Copy the text of every entry below verbatim, leaving the images out of your reply.

▬▬▬▬▬▬

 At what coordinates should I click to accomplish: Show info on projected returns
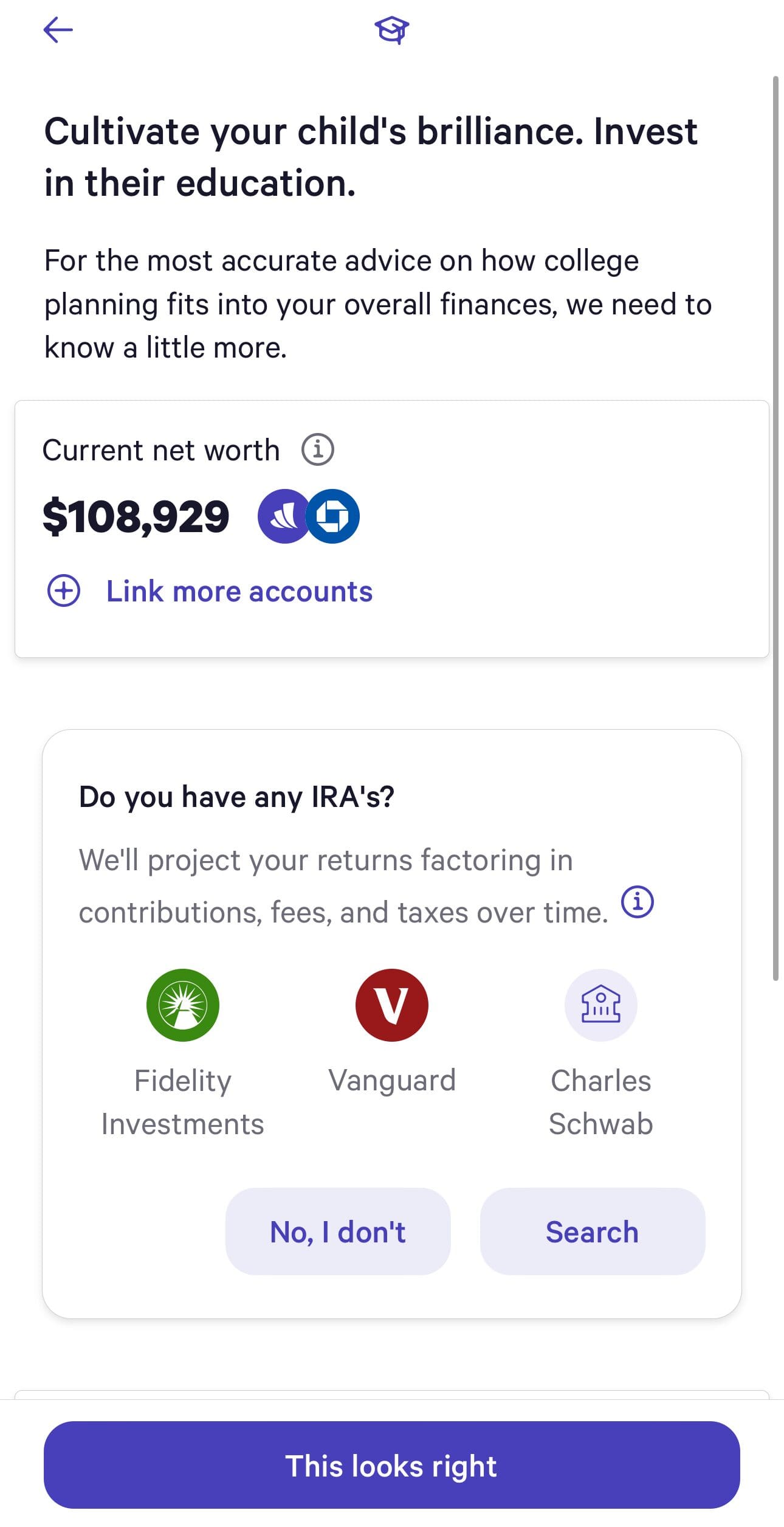[637, 901]
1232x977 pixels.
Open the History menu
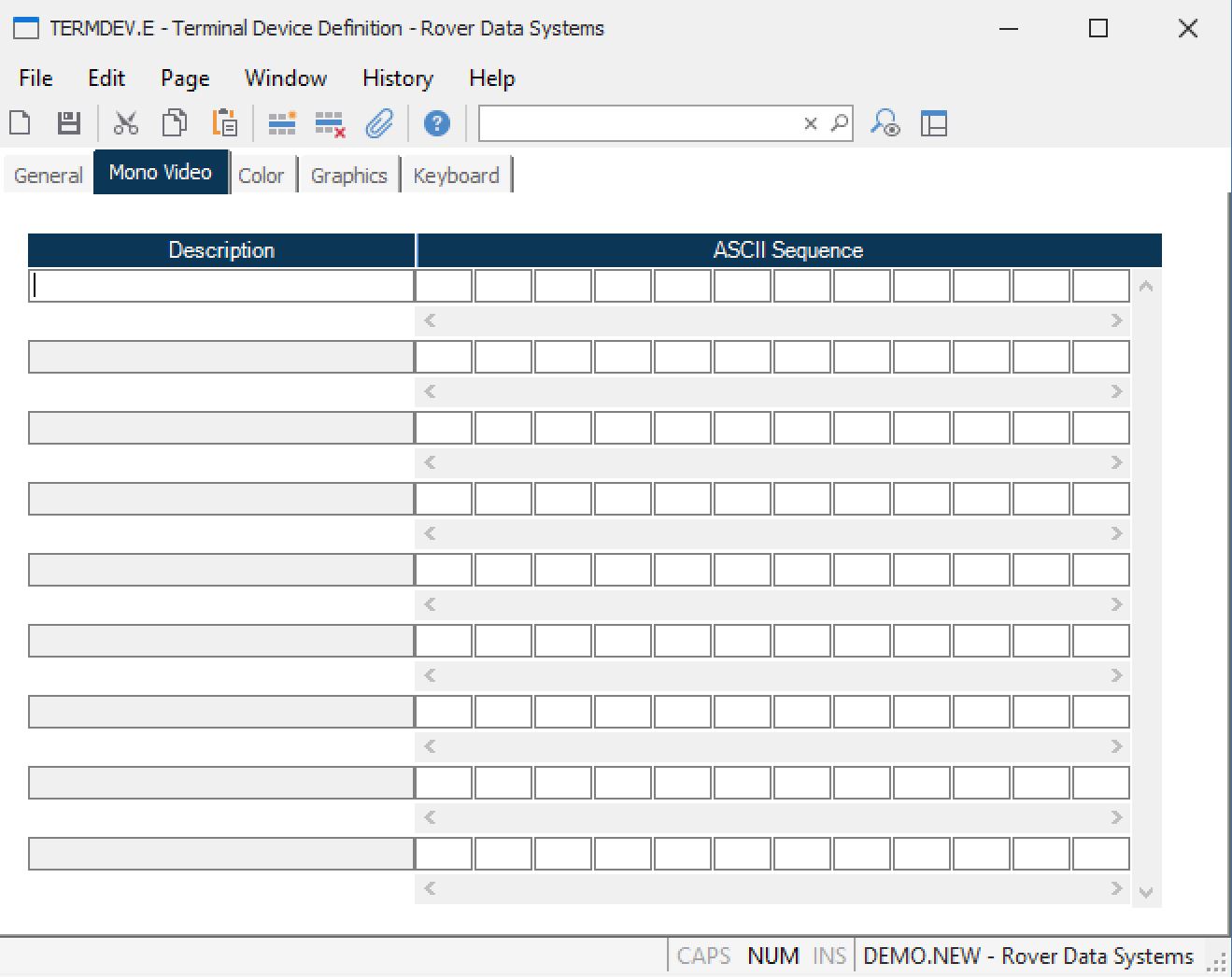(398, 78)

▬▬▬▬▬▬

### Response below
 At what coordinates should I click to accomplish: Show info on projected returns
[637, 901]
1232x977 pixels.
Open the History menu
(398, 78)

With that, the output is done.